The Guarantee

Yesterday, Megan McCardle asked, with regards to the bailout plan, “[A] lot of Democrats seem to want the Wall Street executives to disgorge things like their retirement packages and bonuses before cutting any deal. Can Congress do this, legally? I mean, yes, they make the law. But my understanding is that while you can grandfather in benefits, you can't retroactively punish people for behavior that was legal when committed. Can Congress reach in and retroactively void a private contract?” and Kevin Drum replied, “Not a chance. The Fifth Amendment prohibits the direct impairment of contracts, and Article 1 prohibits both bills of attainder and ex post facto laws.” The answer to both of Megan's questions are yes, and Drum's answer goes badly wrong.

The Fifth Amendment doesn't mention impairment of contracts, but Article 1, Section 10 does. However, post-New Deal jurisprudence interprets the contracts clause to primarily attack the evil of states unilaterally changing the terms of contracts they enter into, not changing the terms of contracts between two other parties, like an employee and employer. Such changes, if challenged under the contracts clause, will be reviewed with a very lenient standard.

The ex post facto clause prohibits criminal punishment of conduct which wasn't criminal at the time the conduct took place and is obviously inapplicable here.

The bill of attainder clause prohibits the legislature from punishing, and not just criminally, specific individuals or easily ascertainable members of a group without a trial. I don't know of any precedent which addresses the issue of just how easily ascertainable the members have to be, but the cases I know of deal with groups both smaller and more particular than that composed of people above a certain level in the hierarchy of whichever companies choose to take advantage of the bailout fund is not sufficiently easily ascertainable, and I think that's the relevant group. Even if the members were too ascertainable, as long as any bill conditions disgorgement of benefits upon choosing to make use of the fund it wouldn't be a punishment for the purposes of the bill of attainder clause.

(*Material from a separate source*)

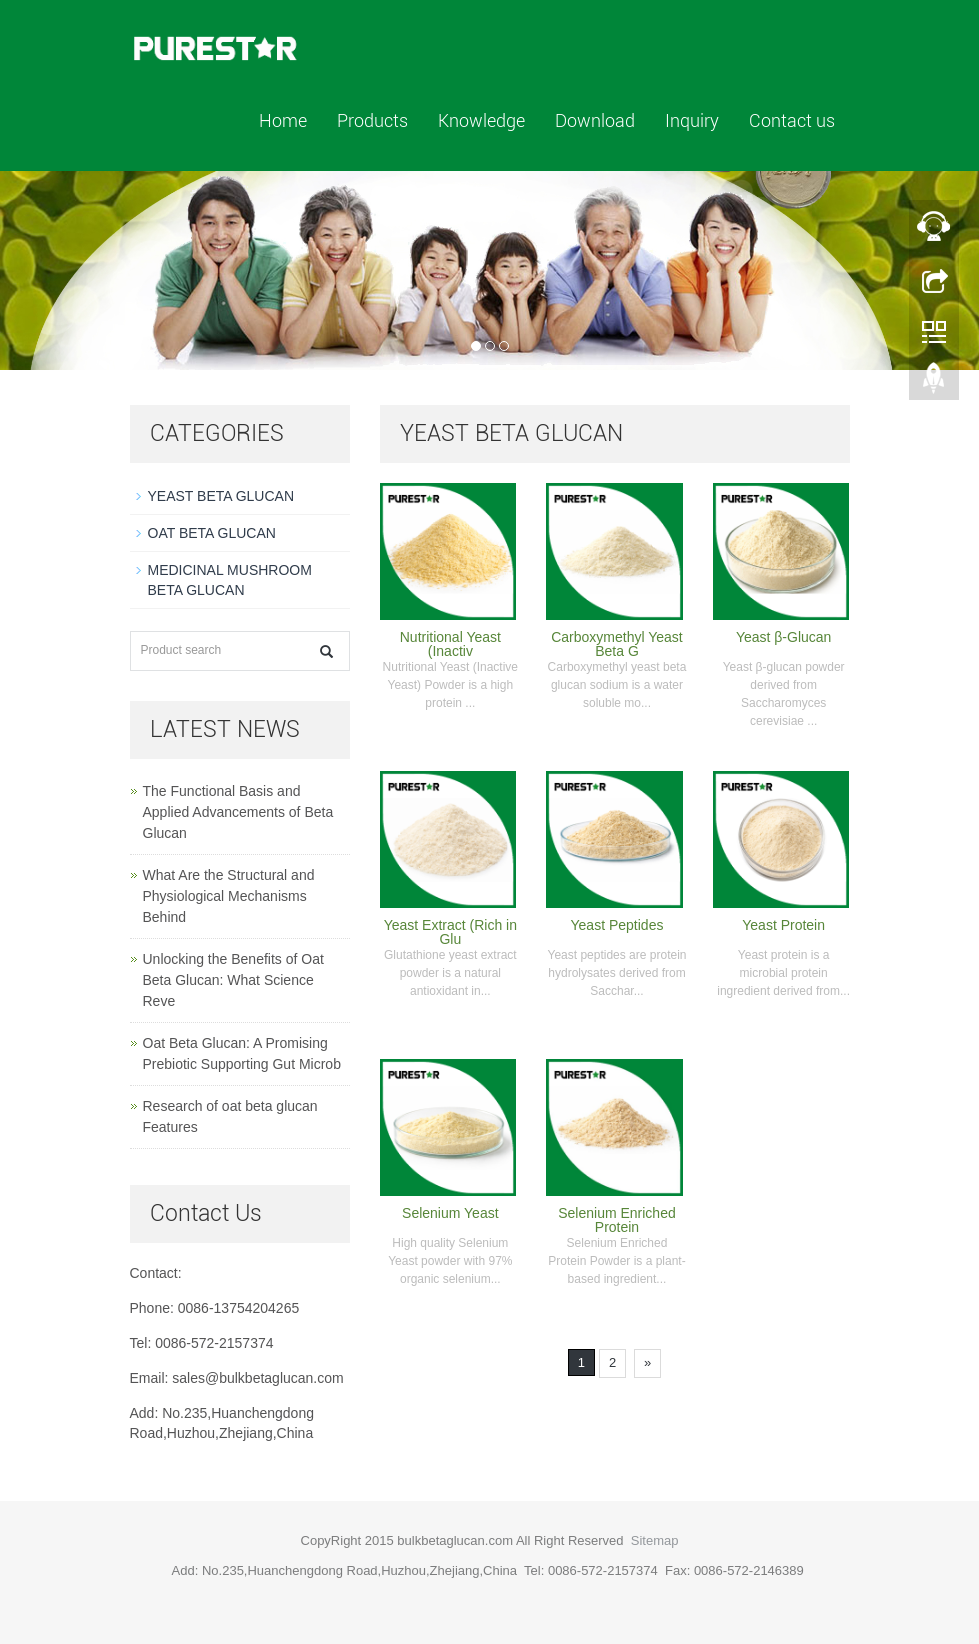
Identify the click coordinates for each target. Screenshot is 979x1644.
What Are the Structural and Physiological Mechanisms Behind (229, 896)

In unrelated legal pedantry, it's not the case that, as Michael Lewis wrote in a somewhat funny satirical1 article today, “Not only was [Paulson] required to sell his half-billion dollars in Goldman stock near the high, but also, as Treasury Secretary, he was exempt from capital-gains taxes.” He was required to sell by conflict of interest laws, but his gains are not tax-exempt. Rather, assuming he got a certificate of divestiture which states that he was required to sell those shares because of conflicts of interest laws, he could, according to Internal Revenue Code §1043 reinvest the funds in either treasuries or certain “diversified investment funds,” which are mostly blind trusts and not recognize the gain on the original sale until he realized a gain or loss on the sale of the property purchased with the proceeds from it. And I read elsewhere that Paulson, unlike other Federal appointees covered under 1043 couldn't buy treasuries, which makes sense, since he's the Secretary of the Treasury. While there's obviously value in deferring taxation, it's not the same the thing as being exempt from capital gains, and the difference shouldn't be elided.

1. The claim I'm refuting doesn't just appear in satire, there's a good deal of confusion about the matter. For instance, “One fringe benefit was the capital gains tax exemption given to federal appointees who have to sell holdings before they take office.”